**SOURCE PASSAGE**
A recent study conducted by Michigan State University (MSU) simulated the post-forensic activity of the April 2013 Boston Marathon bombings. The study examined the reliability of automated facial recognition (AFR) software in assisting law enforcement in identifying bombing suspects. In the MSU simulation, researchers used actual law enforcement video from the bombings and searched the footage against a background database of 1 million law enforcement booking images. They found that the NEC NeoFace product registered a “rank one” identification—a match—of suspect number two. The study also found that the NEC NeoFace solution consistently registered highly accurate facial matching scores in the study’s simulation.

Note: The MSU technical paper on evaluating automatic facial recognition technology can be accessed at: www.cse.msu.edu/rgroups/biometrics/

Application of the Technology

Field forensic work is a natural application for facial recognition. Field agents equipped with PDAs can submit search requests to remote facial recognition systems or even a watch list on the device itself and quickly determine whether an individual is already a known felon.

In the near future, other applications for using facial recognition could be applied. For example, agencies in airports could use variations of facial recognition to screen foreign travelers. Fingerprints and photographs will be checked against a database of known criminals and suspected terrorists. When the traveler arrives in the United States at the port of entry, those same fingerprints and photographs will be used to match the person’s visa as being the same person attempting to gain entry.

While the primary users of facial recognition software typically have been law enforcement agencies, more potential situations in which the software could be used are becoming possible. Other potential applications include ATM check-cashing security and employee access control as well as time and attendance, customer loyalty, and VIP screening. The software is able to quickly verify a customer’s face. After a customer consents, a digital image of him is captured. This then generates a faceprint of the photograph to protect customers against identity theft and fraudulent transactions. It is likely that using facial recognition software will eliminate the need for a picture ID, bankcard, or personal identification number (PIN) to verify a customer’s identity and greatly prevent fraud.

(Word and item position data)
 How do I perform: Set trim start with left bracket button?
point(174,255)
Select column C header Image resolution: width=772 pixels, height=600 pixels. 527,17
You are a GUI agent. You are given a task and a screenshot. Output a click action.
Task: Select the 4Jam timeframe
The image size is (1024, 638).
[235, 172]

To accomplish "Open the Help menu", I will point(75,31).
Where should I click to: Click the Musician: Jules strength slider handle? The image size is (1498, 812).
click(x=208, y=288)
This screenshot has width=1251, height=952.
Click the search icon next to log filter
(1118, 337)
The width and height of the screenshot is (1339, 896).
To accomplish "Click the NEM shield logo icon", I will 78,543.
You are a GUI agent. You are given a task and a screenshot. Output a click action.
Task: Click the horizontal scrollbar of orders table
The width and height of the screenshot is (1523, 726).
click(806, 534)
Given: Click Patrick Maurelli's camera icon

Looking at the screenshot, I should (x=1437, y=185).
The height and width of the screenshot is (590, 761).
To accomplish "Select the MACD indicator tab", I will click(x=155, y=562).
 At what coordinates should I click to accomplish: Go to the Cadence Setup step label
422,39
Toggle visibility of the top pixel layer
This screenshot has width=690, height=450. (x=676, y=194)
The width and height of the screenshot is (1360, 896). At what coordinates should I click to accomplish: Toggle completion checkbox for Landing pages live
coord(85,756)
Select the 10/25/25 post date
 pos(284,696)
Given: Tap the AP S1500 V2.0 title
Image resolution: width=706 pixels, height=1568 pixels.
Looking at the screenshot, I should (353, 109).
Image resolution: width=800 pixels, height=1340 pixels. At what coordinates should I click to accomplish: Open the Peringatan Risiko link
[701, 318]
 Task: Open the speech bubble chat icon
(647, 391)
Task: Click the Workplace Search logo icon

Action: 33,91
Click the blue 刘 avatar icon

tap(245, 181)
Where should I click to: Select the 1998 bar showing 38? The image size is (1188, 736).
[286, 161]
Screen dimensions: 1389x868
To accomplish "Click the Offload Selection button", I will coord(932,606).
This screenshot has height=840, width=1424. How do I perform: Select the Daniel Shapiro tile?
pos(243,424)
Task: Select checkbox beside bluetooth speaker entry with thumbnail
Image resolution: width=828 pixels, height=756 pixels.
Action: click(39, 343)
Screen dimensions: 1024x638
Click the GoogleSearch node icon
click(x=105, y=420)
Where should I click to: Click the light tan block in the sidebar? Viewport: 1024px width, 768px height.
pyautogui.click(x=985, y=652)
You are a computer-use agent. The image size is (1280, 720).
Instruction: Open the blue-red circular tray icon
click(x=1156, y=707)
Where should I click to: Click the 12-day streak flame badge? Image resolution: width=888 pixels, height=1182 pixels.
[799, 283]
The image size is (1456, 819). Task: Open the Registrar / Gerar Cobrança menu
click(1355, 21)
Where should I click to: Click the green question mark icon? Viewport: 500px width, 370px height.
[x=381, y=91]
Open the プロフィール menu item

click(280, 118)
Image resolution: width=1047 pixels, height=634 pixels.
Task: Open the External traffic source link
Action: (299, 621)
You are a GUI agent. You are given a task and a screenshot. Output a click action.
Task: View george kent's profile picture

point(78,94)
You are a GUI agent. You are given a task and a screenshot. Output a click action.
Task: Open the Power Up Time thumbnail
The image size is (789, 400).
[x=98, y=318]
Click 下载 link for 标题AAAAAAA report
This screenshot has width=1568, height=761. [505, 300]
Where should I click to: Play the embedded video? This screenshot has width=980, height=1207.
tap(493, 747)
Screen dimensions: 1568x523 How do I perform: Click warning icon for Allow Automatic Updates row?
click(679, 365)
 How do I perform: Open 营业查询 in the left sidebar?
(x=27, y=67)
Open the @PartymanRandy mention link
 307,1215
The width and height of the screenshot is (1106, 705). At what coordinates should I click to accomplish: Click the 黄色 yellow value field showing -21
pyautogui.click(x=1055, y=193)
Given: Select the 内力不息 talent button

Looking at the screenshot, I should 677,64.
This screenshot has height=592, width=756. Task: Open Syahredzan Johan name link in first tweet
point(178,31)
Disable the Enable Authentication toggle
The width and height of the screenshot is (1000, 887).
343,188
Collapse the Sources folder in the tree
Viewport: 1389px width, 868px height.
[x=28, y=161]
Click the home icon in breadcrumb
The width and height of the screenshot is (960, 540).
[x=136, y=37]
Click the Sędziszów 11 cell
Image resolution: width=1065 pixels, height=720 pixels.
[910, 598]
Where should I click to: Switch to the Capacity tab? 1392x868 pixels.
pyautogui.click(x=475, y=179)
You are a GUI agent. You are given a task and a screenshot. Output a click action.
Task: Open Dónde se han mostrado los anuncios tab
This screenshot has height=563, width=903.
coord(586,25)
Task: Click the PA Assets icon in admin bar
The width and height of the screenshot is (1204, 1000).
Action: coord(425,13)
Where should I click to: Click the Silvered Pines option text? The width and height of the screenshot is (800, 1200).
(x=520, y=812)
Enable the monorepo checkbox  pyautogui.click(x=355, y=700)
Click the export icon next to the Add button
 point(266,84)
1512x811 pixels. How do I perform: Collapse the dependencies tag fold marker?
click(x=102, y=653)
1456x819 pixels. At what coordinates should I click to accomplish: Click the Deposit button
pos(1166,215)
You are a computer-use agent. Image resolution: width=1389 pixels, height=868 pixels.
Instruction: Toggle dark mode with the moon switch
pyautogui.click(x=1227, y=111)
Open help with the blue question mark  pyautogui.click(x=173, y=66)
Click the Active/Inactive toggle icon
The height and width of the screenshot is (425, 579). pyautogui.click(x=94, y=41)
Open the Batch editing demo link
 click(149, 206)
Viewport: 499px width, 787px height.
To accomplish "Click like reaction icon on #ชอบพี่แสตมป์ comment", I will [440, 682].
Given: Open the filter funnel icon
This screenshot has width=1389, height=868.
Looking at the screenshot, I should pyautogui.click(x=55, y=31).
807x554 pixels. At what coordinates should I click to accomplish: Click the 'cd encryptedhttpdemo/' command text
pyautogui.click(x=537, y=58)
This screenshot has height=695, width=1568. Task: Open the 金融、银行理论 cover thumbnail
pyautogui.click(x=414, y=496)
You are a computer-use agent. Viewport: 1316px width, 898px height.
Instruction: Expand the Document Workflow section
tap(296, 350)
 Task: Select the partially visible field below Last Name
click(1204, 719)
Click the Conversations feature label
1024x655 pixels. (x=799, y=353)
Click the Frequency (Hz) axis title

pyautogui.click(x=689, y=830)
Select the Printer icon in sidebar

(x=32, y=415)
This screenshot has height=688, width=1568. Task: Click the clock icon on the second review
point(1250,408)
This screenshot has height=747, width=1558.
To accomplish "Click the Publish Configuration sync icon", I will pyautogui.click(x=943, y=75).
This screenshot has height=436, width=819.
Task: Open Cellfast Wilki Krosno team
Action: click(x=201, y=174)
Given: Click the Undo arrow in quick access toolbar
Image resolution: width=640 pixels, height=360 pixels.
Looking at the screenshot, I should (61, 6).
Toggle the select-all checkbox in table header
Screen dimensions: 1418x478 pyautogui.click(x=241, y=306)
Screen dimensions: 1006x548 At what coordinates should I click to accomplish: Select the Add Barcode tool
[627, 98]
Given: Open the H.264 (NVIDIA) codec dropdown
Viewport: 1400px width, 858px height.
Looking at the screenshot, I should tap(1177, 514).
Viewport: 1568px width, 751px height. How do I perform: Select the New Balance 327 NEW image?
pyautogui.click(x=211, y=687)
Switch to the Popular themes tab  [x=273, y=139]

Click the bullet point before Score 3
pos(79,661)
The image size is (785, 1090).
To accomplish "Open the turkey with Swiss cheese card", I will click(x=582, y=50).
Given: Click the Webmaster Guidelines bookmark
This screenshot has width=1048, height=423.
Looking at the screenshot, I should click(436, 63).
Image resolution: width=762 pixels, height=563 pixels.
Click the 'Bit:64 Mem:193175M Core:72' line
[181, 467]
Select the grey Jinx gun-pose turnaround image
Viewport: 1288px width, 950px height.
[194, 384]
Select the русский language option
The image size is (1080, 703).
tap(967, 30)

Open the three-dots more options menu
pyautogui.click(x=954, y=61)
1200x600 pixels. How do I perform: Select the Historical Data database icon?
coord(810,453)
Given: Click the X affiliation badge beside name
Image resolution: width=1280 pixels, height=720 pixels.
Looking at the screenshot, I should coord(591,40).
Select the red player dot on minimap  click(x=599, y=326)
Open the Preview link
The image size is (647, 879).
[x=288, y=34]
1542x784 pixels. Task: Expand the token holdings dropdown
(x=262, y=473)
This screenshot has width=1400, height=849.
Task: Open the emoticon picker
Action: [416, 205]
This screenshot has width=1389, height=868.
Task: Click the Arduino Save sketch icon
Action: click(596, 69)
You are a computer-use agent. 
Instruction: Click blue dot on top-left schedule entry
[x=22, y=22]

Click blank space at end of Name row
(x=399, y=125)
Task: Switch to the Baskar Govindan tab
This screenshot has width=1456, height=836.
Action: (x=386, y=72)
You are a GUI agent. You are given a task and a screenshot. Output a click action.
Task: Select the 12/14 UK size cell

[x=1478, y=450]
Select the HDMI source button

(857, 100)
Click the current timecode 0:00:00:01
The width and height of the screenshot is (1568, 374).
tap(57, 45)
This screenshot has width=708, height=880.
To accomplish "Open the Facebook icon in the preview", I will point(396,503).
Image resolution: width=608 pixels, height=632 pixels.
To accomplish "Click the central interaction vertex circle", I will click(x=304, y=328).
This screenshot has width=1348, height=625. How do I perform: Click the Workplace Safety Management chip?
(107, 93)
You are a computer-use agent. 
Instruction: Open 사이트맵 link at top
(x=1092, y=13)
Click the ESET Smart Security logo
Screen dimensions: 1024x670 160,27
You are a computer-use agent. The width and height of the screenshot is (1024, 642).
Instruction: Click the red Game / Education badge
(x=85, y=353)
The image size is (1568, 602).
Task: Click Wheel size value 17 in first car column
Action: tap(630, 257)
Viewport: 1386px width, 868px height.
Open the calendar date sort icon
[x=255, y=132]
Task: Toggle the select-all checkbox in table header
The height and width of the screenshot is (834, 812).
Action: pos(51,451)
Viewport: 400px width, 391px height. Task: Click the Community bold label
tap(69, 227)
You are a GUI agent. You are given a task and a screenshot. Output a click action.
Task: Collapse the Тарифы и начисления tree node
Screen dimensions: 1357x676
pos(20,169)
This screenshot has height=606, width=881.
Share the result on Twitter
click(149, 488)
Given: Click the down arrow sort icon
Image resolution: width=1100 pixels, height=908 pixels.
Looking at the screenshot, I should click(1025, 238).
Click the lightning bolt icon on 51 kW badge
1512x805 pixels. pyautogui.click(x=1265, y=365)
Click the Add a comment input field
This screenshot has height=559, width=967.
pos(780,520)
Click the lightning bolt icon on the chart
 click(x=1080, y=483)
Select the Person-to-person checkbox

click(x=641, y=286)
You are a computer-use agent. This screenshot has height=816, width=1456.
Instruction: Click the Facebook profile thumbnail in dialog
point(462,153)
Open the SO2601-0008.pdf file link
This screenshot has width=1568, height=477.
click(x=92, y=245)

**WHAT YOU HAVE TO DO**
How might the passage on facial recognition technology go on after its final sentence above? Write the next part.

**FINAL RESULT**
Looking Ahead

“Facial recognition remains a major focus of forensic research because of its non-invasive nature and because it is people’s primary method of person identification. It has enormous promise in both law enforcement and commercial applications,” said Raffie Beroukhim, vice president of the NEC Biometrics Solutions Division.

Despite some skepticism, today’s algorithms are more than ten times more accurate than the facial-recognition algorithms of a decade ago and 100 times more accurate than those of 1995. Algorithms now outperform human perception in recognizing faces and can even identify identical twins. The market continues to gain acceptance, growing at about 60 percent annually and is expected to exceed 1 billion in 2013. Facial recognition as a biometric technology is a powerful tool for law enforcement to improve public safety by assisting with crime-solving: “If we catch one murderer that would otherwise have gotten away, this solution has paid for itself,” said Harry Giordano, manager of special projects with the Pennsylvania Justice Network.

Facial recognition is a technology that is becoming more commonplace, more accepted, and most importantly, indispensable. Concerns about civil liberties and privacy will play out. And, because of its potential to make life better and safer, many forensic experts foresee facial recognition technology becoming part of society’s fabric.

About the Author

John Dowden is the Senior Product Manager for NEC Corporation of America Biometrics Solutions Division. He has over 16 years of industry experience planning, developing and implementing multi-modal biometrics products and solutions for implementation and operation across the world. Before working in biometrics, he was both a military officer with the Air Force and electrical engineer within private industry.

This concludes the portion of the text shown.